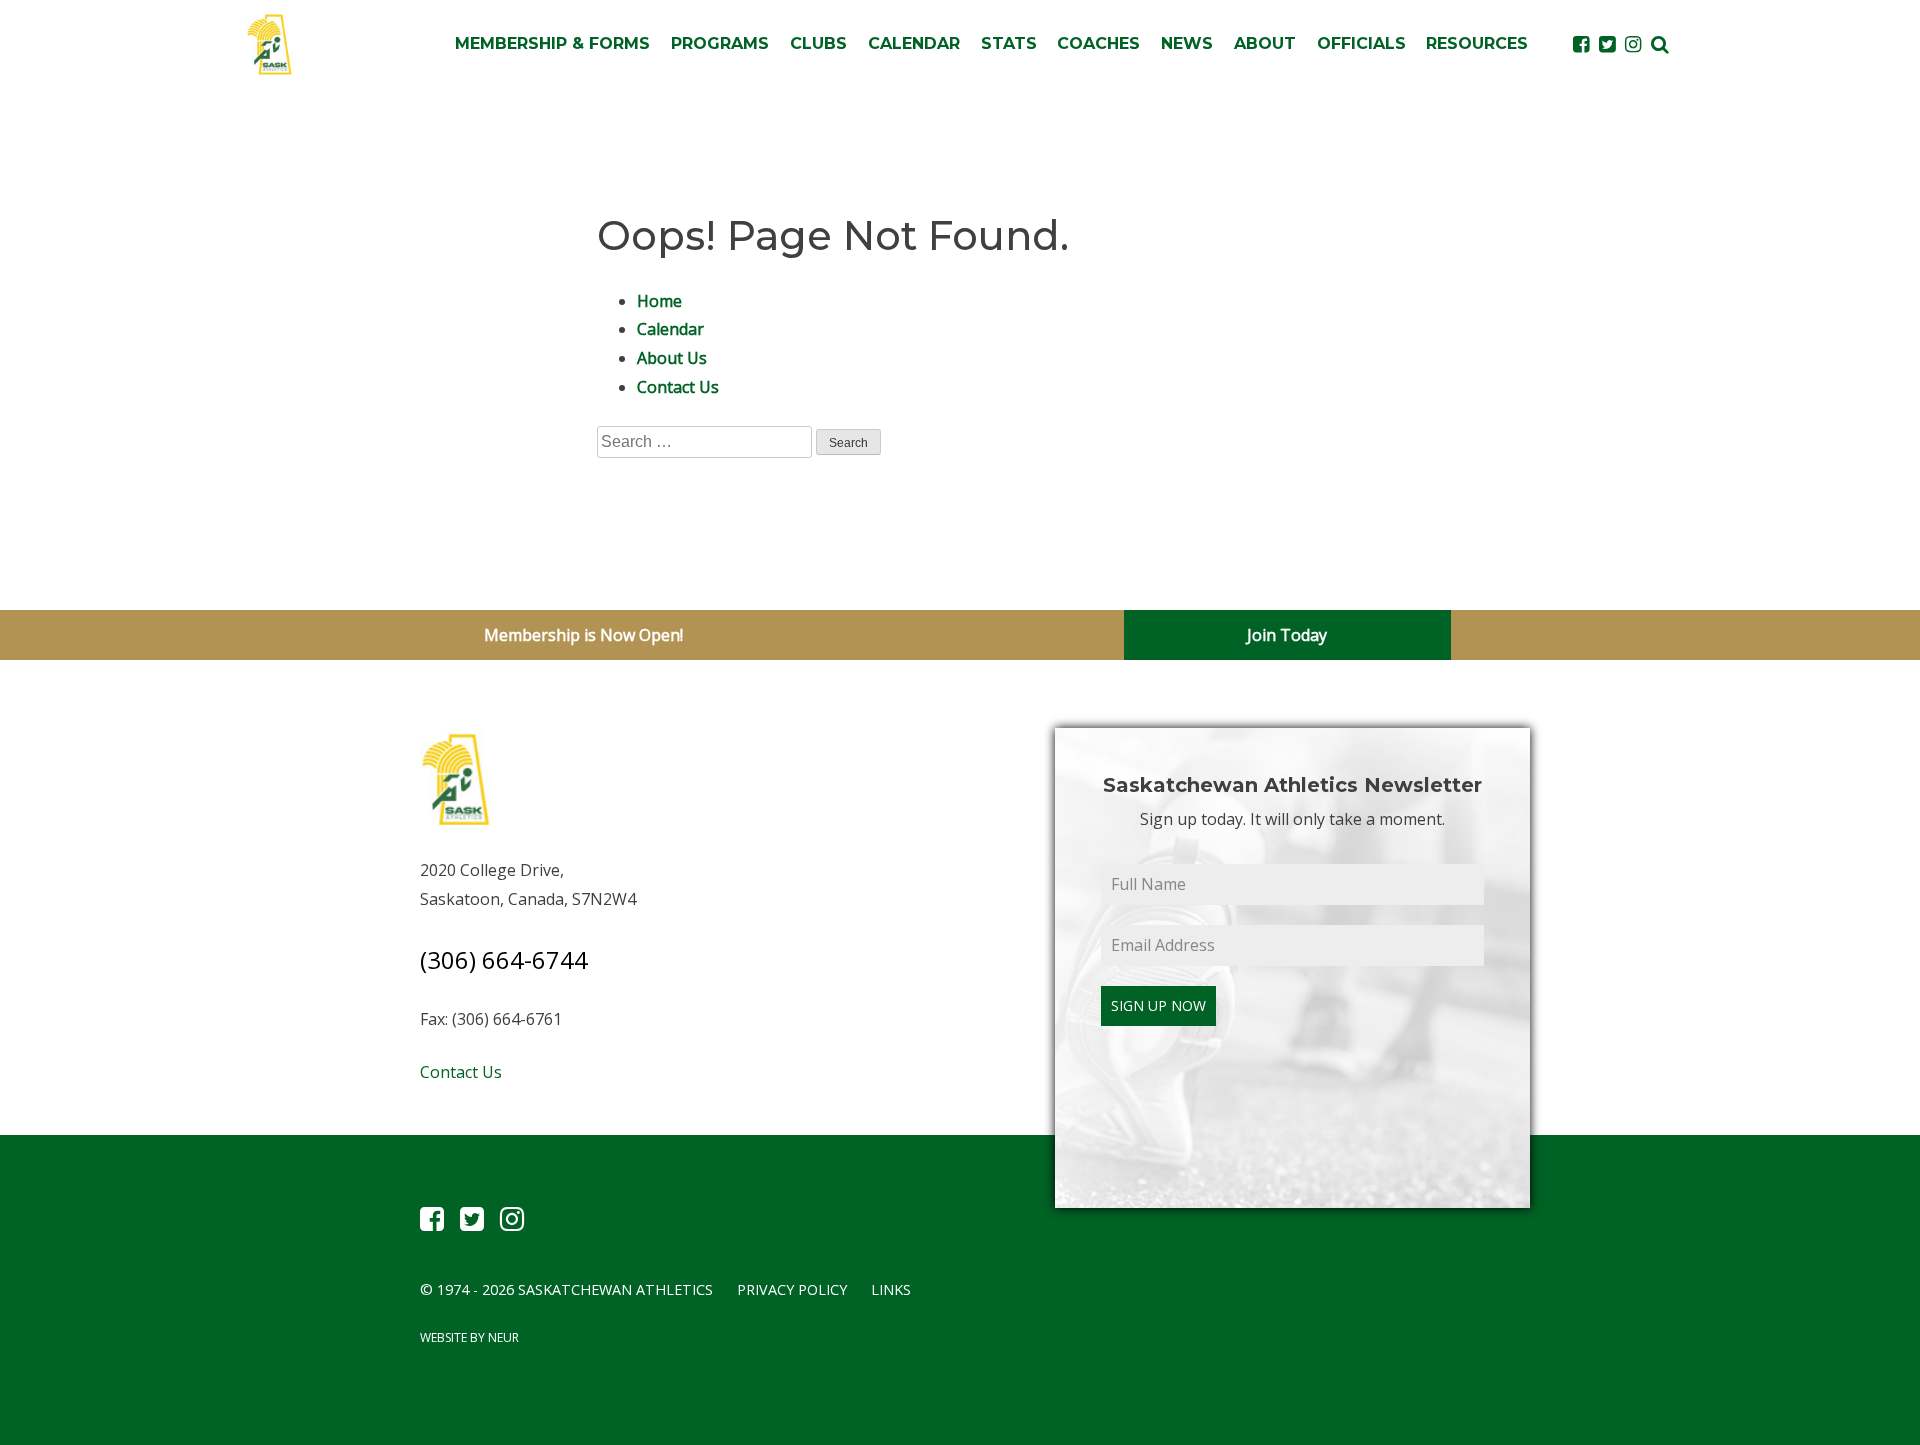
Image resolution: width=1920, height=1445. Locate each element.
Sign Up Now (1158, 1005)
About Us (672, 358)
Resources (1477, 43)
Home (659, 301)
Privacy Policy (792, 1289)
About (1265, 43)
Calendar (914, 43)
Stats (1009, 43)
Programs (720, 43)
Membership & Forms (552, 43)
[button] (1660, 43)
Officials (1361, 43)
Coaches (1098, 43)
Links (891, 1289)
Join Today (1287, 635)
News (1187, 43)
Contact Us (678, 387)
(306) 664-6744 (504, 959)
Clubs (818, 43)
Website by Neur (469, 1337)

+--

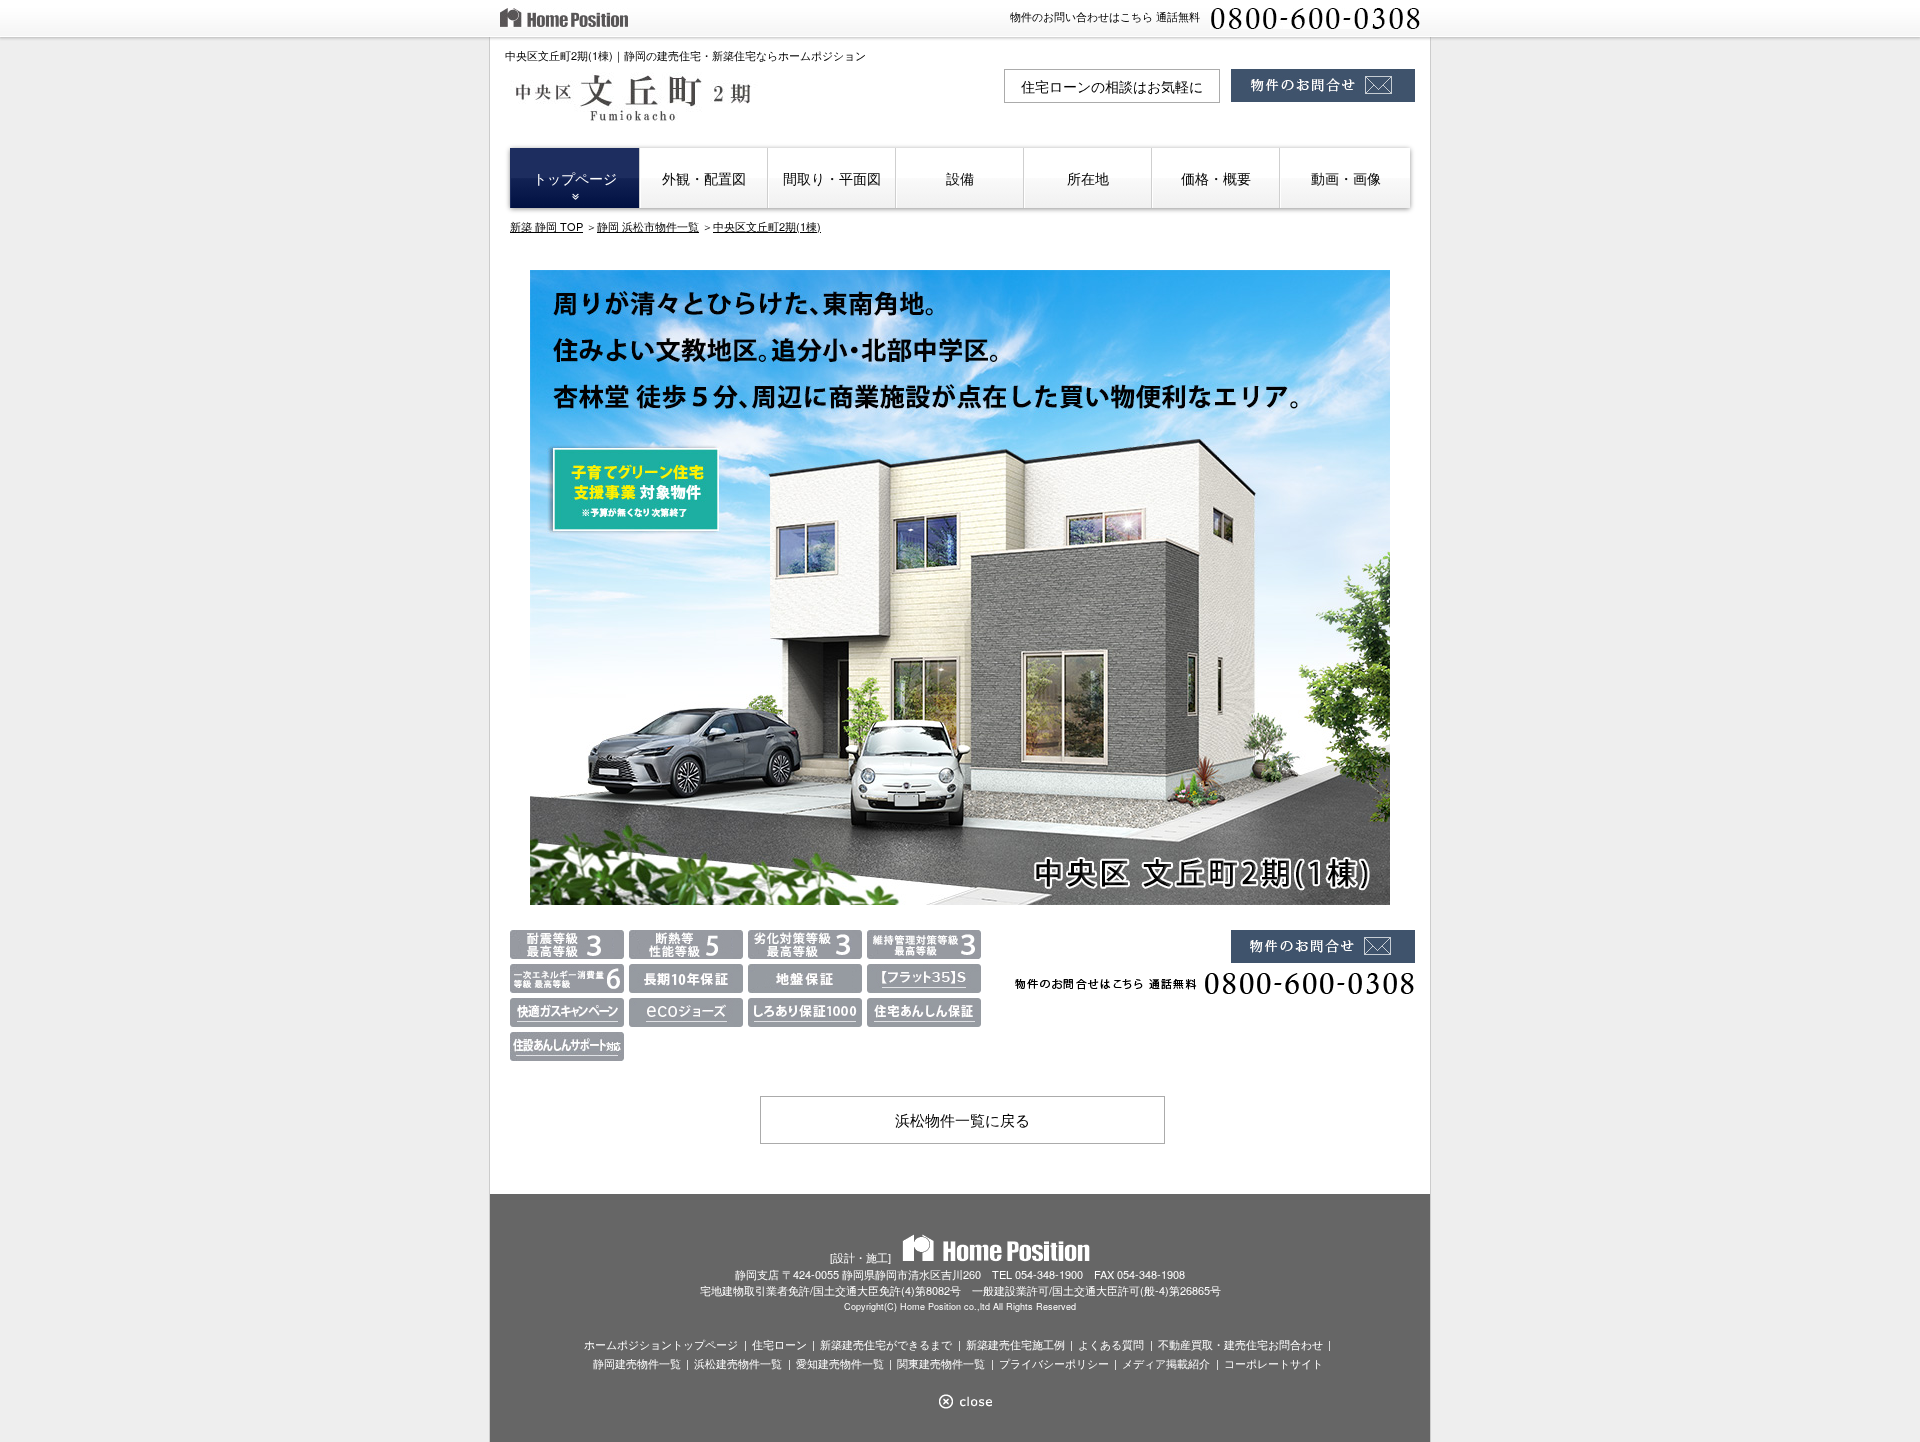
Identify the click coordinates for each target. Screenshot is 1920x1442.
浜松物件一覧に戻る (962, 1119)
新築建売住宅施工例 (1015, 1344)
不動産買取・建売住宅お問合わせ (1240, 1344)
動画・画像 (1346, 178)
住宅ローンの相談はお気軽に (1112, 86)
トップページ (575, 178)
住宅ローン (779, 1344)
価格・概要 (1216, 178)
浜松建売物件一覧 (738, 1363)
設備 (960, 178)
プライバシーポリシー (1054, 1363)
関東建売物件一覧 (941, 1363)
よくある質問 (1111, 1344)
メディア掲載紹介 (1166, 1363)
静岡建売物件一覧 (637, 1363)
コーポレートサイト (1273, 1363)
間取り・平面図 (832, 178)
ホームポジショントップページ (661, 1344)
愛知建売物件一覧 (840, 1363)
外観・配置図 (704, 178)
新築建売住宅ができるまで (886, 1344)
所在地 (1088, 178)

+--

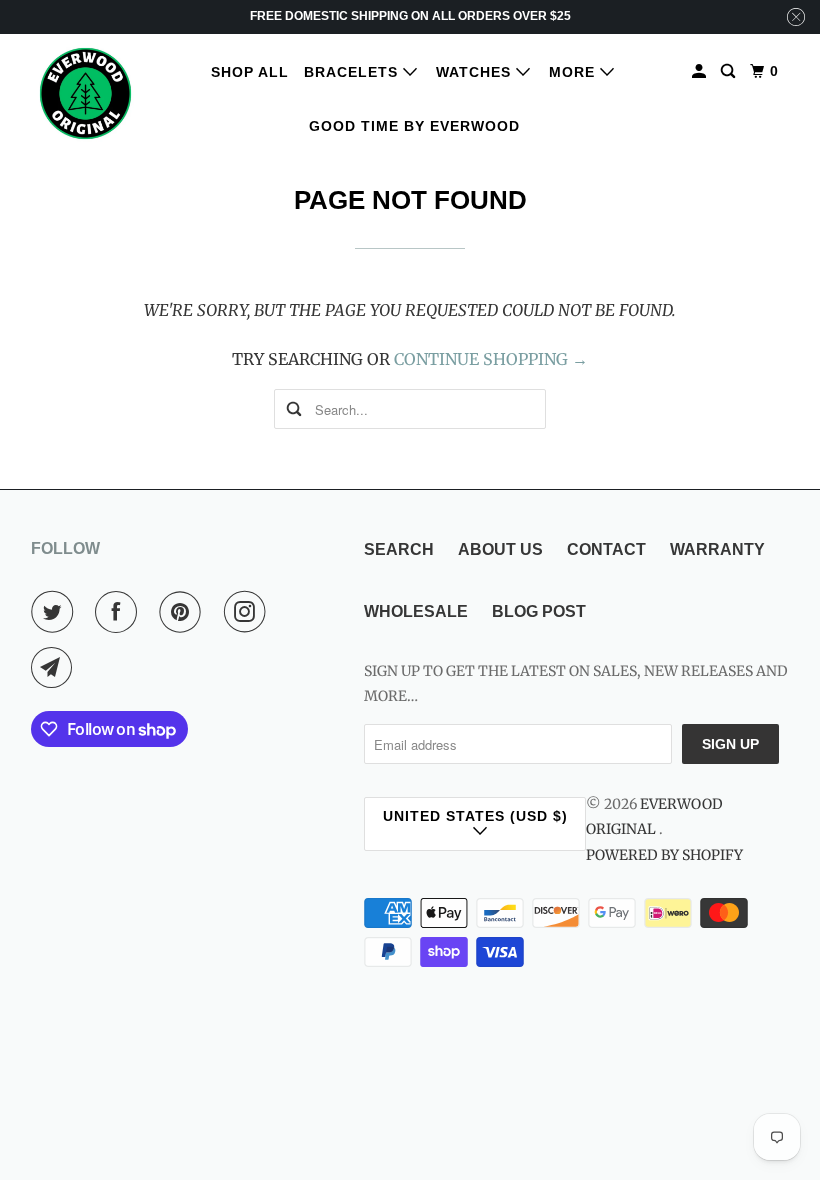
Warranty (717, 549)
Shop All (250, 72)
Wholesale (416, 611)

+--

**Work task**
Go through the material and copy out every line with "each" in it.

**Response to the exercise**
Image resolution: width=1920, height=1445. Locate each element.
Identify the click coordinates for each target. Screenshot is 1920x1442.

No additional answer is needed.